Göle ulaşan su kaynaklarının girişlerine atıksu arıtma tesislerinin yapılması ve havzadaki tarım alanlarında kullanılan gübre ve pestisit miktarlarının azaltılması gerektiğini kaydeden Kesici, “Azap Gölü havzasında bitkisel ve hayvansal ürünlerin, ekolojik yöntemler kullanılarak elde edilmesi yönünde çalışmalar yapılmalıdır. Gerekli önlemler alınmadığında kuraklık dönemi yaşadığımız bölgede de bu yaz mevsiminde daha önceki yıllarda görülen balık –kuş ve diğer su canlılarının ölümlerine ve gölün suyunun alg (suyosunu) çoğalmasıyla yeşile boyanması ve koku kirliliğinin artması beklenen bir sonuç olacaktır. Bu durum yörede yaşayan tüm canlıların sağlığını tehdit edecektir” diye konuştu.
Kuş Gözlemcilerinin gözdesi
EKODOSD Başkanı Bahattin Sürücü de, 2004 yılından bu yana gölü izlediklerini ve kayıt altına aldıklarını belirterek, “Azap gölü, nesli küresel ölçekte tehlike altında bulunan Tepeli Pelikanların en önemli beslenme alanlarından biridir.

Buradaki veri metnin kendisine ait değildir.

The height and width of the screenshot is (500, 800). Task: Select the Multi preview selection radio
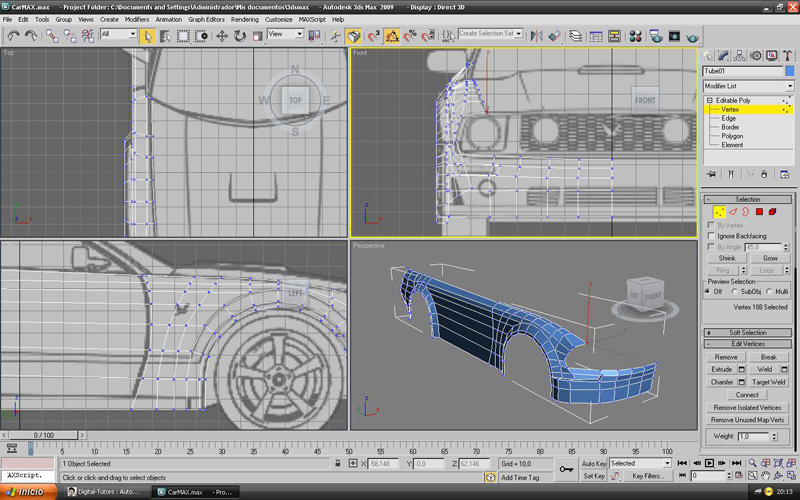pyautogui.click(x=770, y=291)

Bahri kuşları gibi pek çok su kuşunun üreme, barınma ve beslenme alanı olarak kullandığı Azap Gölü’nde, 70’li yıllardan buyana ilk kez bir çift Turna gözlenmiştir. Hemen yanı başındaki Yağbasan dağında bir çift Akkuyruklu Kartalın varlığı tespit edilmiştir. Gölün çevresi başta orkideler olmak üzere, henüz envanter çalışması yapılmayan yüzlerce bitki türünü barındırdığı görülmektedir. Her noktasından kuşların çok rahat görülebilmesi, yabancı birçok kuş gözlemcisini Azap Gölü’ne çekmektedir. Azap Gölü’nde silahla avcılık yerine, fotoğraf makineleriyle görüntü avcılığı teşvik edilmeli, kuş gözlemciliği geliştirilmelidir. Bu tip turizm şekli, yöre halkının ekonomisine önemli katkı yapacaktır. Fotoğraf tutkunlarının çok güzel kareler yakalayacağı zengin doğal peyzaja sahip Azap Gölü’nde suyun köpürüp kirliliğini dışa vurması, durumunun ne kadar hassas bir noktaya vardığını göstermekte ve tehlike sinyalleri vermektedir. Buradaki canlılığın bitmemesi, yöre insanlarının geleceği için Ramsar Kriterlerini taşıyan Azap Gölü’nün ‘Ulusal Sulak Alan’ ilan edilip, koruma-kullanma tedbirleri bir an önce uygulanmalıdır” dedi.
Sürücü, gölün 10 yıl önce tamamen kuruduğunu ve üzerinde yürünebildiğini de hatırlattı.